Input material =>

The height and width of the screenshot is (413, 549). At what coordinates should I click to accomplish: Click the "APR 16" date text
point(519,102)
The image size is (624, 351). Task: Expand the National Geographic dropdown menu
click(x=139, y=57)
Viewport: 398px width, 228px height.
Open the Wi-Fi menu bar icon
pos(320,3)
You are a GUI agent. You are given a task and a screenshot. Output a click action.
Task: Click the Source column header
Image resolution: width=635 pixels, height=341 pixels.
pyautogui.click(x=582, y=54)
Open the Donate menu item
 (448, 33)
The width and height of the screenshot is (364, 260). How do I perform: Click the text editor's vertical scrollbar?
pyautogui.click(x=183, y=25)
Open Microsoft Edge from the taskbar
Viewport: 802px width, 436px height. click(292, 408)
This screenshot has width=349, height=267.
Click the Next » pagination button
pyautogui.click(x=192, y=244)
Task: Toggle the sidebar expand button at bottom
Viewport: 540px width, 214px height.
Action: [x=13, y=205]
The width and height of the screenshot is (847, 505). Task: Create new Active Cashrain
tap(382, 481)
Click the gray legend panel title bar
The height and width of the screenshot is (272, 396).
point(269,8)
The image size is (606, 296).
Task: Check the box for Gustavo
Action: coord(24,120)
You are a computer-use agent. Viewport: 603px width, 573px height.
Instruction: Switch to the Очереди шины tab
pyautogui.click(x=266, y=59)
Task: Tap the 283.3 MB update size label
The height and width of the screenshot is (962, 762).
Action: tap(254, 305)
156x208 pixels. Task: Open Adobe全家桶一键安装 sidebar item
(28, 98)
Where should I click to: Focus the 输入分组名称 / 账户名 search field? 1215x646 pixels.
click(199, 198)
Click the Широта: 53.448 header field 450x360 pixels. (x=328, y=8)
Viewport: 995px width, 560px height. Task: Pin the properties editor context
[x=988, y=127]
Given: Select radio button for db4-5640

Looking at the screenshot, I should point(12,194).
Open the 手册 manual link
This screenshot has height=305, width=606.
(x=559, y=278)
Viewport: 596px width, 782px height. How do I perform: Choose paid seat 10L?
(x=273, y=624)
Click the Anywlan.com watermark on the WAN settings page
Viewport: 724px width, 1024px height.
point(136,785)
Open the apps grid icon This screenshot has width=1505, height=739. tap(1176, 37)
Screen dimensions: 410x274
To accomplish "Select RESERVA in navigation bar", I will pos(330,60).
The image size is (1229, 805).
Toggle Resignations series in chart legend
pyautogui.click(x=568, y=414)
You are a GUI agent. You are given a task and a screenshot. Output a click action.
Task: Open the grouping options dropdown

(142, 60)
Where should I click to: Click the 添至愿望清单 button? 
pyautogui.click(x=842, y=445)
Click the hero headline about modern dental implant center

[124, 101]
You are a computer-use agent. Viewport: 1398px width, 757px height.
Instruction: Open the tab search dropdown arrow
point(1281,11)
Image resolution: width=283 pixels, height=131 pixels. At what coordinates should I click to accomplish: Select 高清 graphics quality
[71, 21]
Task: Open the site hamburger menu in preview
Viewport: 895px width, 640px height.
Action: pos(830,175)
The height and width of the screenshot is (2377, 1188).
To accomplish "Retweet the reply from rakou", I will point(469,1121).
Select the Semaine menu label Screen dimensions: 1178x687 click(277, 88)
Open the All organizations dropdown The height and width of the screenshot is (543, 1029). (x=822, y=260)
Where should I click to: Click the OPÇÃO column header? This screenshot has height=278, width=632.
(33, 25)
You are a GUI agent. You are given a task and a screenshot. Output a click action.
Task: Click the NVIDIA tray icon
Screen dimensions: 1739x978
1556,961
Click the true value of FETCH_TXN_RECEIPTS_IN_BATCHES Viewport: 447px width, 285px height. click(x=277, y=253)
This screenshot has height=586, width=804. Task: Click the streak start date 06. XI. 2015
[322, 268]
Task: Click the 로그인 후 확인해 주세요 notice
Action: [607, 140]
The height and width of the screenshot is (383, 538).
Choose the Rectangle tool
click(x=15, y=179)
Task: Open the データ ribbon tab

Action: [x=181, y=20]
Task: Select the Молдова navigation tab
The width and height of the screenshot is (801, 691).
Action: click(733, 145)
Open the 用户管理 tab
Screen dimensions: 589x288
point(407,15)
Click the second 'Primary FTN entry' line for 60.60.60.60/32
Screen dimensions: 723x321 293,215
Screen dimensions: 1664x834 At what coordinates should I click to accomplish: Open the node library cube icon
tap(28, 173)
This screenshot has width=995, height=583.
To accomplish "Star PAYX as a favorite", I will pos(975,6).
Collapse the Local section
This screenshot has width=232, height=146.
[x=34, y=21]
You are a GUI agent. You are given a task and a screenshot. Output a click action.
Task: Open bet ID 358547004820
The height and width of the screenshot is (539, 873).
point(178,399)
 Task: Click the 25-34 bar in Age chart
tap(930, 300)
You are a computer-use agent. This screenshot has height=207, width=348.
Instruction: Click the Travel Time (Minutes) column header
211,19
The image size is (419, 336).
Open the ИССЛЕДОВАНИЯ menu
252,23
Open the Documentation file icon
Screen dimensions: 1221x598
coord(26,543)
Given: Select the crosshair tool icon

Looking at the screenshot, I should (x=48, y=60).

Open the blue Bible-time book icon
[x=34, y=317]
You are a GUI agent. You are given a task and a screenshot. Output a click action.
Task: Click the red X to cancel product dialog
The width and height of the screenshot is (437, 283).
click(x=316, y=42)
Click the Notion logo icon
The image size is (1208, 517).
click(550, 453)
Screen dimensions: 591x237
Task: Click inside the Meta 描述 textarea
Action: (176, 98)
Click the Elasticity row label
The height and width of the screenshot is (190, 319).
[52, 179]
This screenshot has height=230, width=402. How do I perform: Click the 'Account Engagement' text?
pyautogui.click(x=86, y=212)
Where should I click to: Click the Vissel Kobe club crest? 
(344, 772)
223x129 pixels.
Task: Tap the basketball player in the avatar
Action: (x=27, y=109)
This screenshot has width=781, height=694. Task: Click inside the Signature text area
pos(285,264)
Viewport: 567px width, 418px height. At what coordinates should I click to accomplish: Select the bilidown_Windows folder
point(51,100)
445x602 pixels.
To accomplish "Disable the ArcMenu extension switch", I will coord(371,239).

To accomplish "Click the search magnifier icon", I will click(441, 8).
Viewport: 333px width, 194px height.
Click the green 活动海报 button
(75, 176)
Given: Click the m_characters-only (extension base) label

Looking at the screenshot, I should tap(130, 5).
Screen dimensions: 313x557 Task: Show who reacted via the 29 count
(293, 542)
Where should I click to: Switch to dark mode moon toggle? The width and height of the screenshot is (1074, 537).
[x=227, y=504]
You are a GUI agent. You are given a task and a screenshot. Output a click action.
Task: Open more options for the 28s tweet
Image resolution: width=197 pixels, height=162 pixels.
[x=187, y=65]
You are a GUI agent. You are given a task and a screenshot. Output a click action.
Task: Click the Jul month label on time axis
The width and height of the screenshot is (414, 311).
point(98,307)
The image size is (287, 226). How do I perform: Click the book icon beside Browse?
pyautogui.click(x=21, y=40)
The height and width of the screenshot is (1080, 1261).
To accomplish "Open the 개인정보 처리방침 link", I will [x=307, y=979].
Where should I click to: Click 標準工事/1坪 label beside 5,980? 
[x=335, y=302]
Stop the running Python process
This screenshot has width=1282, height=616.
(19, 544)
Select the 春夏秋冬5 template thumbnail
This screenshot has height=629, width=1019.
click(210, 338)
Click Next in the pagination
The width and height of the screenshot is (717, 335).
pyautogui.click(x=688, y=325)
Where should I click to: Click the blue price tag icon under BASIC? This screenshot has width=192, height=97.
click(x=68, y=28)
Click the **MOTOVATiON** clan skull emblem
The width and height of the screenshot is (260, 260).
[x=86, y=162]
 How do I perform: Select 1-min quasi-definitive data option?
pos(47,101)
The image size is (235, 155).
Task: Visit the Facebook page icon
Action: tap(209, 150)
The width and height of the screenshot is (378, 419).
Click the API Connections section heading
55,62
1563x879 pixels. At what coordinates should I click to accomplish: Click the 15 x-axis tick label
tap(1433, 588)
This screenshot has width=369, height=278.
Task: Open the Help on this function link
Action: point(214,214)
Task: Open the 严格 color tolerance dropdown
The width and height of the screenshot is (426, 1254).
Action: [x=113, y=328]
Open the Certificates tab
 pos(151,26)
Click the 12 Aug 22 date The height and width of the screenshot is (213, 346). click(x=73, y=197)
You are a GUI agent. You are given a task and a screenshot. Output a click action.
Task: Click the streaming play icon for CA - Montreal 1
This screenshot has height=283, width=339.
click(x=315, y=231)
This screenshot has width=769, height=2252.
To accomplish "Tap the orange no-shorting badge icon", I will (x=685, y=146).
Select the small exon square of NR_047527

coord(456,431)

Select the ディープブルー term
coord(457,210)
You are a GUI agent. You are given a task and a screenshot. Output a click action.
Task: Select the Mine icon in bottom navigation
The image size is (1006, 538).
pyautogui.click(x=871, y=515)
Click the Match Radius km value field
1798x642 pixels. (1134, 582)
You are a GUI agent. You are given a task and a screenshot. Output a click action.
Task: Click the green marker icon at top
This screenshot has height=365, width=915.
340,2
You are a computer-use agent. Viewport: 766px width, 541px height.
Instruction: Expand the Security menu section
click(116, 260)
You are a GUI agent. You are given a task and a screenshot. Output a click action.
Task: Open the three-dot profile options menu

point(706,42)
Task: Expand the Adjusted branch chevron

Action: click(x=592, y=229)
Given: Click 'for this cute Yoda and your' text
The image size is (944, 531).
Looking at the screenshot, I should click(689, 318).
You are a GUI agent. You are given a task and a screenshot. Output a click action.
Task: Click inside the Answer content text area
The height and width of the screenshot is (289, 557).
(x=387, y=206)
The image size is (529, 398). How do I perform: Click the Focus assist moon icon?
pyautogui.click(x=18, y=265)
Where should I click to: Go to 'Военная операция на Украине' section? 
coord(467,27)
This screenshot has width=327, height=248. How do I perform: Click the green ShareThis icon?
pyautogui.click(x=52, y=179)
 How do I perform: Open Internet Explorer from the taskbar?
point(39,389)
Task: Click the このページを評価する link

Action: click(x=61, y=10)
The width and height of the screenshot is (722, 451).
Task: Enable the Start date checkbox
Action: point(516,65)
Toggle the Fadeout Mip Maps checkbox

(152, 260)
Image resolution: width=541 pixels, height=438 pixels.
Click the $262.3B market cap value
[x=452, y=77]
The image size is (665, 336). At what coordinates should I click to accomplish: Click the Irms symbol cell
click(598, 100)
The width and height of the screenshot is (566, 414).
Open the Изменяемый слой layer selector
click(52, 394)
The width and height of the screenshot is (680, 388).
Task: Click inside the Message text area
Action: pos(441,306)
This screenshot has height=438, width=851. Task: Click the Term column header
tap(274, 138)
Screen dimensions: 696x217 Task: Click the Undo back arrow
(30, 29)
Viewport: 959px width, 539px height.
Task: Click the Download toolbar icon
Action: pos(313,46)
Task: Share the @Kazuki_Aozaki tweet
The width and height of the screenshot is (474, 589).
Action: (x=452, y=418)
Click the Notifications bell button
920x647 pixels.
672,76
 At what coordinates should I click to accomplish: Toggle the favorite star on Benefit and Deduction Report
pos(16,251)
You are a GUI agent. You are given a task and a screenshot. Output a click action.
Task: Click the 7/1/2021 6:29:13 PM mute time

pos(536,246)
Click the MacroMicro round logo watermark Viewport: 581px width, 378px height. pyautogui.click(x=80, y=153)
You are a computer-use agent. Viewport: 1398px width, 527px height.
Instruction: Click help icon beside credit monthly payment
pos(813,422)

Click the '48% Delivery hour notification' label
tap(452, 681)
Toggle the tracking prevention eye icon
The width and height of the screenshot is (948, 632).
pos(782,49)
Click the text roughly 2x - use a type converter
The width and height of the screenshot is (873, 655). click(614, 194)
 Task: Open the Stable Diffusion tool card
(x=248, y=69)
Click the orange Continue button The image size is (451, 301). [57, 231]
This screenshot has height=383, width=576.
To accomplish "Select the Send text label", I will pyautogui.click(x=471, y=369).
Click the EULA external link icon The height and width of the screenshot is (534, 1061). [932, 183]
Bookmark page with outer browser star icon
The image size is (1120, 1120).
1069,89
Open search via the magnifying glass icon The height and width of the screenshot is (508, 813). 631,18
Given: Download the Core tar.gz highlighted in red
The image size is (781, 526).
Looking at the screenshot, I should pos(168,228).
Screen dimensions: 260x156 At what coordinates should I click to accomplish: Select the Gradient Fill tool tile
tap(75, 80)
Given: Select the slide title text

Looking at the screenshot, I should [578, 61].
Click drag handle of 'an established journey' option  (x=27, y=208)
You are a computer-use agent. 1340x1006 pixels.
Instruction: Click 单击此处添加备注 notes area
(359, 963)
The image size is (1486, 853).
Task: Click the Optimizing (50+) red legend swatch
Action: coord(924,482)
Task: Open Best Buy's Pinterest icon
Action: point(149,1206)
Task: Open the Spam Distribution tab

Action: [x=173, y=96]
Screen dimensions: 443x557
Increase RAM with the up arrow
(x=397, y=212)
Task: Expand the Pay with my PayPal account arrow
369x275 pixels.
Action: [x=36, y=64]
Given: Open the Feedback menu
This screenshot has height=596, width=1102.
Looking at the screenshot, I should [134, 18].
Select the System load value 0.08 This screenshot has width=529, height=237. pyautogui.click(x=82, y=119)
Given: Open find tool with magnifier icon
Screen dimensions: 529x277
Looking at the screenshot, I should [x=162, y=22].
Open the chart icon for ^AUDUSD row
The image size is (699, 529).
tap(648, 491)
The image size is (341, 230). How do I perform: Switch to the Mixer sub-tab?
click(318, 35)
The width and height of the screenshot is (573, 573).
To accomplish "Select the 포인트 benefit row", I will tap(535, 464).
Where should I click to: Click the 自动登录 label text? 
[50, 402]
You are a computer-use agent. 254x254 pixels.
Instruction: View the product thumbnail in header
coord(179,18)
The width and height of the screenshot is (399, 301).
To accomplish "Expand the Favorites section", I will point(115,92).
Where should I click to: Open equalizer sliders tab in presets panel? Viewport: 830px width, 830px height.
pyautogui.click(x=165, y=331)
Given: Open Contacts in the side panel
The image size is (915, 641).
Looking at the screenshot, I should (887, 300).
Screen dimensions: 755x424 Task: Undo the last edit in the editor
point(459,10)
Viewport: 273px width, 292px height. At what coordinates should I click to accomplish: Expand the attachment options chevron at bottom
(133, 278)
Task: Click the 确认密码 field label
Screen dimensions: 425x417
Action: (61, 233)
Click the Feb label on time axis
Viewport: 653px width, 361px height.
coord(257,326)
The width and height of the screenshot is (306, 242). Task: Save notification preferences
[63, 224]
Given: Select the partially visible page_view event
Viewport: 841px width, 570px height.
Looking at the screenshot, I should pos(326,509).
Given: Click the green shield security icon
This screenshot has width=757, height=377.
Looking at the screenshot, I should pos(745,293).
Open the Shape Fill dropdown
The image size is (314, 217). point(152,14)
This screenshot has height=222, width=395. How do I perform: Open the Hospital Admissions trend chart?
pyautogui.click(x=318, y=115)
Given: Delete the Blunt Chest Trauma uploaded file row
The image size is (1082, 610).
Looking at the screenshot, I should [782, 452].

Required action =>
Please, from the material above, copy only the lines from the line with "Screen dimensions: 313x557" up to and including the line with "Stop the running Python process", exactly as written.

Written response =>
Screen dimensions: 313x557 Task: Show who reacted via the 29 count
(293, 542)
Where should I click to: Switch to dark mode moon toggle? The width and height of the screenshot is (1074, 537).
[x=227, y=504]
You are a GUI agent. You are given a task and a screenshot. Output a click action.
Task: Open more options for the 28s tweet
Image resolution: width=197 pixels, height=162 pixels.
[x=187, y=65]
You are a GUI agent. You are given a task and a screenshot. Output a click action.
Task: Click the Jul month label on time axis
The width and height of the screenshot is (414, 311).
point(98,307)
The image size is (287, 226). How do I perform: Click the book icon beside Browse?
pyautogui.click(x=21, y=40)
The height and width of the screenshot is (1080, 1261).
To accomplish "Open the 개인정보 처리방침 link", I will [x=307, y=979].
Where should I click to: Click 標準工事/1坪 label beside 5,980? 
[x=335, y=302]
Stop the running Python process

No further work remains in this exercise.